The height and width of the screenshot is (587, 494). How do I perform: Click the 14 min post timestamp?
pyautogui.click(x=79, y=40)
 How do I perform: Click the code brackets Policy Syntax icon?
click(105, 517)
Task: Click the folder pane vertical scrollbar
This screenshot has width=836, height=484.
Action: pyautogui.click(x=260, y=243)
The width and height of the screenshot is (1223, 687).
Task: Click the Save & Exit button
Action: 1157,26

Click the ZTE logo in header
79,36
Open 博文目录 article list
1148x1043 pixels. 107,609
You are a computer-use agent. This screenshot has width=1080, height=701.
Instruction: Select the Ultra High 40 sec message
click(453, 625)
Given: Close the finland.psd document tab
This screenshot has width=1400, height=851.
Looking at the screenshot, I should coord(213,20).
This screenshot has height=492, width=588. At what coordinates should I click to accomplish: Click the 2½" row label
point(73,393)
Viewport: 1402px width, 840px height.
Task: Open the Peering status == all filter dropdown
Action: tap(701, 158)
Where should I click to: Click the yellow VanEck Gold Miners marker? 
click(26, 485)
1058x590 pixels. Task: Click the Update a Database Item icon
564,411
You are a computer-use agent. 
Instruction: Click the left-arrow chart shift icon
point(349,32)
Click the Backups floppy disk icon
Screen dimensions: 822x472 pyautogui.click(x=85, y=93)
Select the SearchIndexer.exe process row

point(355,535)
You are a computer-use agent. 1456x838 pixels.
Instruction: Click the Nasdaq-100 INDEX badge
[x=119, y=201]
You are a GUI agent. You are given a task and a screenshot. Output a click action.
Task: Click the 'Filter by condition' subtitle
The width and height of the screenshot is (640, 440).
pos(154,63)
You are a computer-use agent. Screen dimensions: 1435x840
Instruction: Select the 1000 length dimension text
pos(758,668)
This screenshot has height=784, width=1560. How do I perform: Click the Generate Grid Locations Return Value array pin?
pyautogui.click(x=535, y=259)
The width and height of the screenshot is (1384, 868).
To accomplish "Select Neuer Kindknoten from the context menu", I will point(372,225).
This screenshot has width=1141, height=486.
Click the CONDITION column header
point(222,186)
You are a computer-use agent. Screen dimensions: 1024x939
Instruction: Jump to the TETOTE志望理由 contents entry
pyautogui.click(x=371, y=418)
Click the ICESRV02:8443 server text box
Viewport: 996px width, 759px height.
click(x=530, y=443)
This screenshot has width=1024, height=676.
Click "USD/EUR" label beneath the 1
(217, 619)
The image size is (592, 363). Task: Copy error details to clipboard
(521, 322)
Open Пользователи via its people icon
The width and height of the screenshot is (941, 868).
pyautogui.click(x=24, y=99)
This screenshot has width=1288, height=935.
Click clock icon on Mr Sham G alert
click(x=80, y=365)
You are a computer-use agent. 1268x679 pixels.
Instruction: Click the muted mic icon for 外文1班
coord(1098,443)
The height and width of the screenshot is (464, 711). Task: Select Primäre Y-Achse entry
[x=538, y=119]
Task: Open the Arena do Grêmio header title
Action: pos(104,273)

+++++

PROBLEM TO SOLVE: Show every line of the records above that contains the word "computer".

TASK SOLUTION:
You are a computer-use agent. This screenshot has width=1080, height=701.
You are a computer-use agent. 
You are a computer-use agent. 1456x838 pixels.
You are a computer-use agent. Screen dimensions: 1435x840
You are a computer-use agent. Screen dimensions: 1024x939
You are a computer-use agent. 1268x679 pixels.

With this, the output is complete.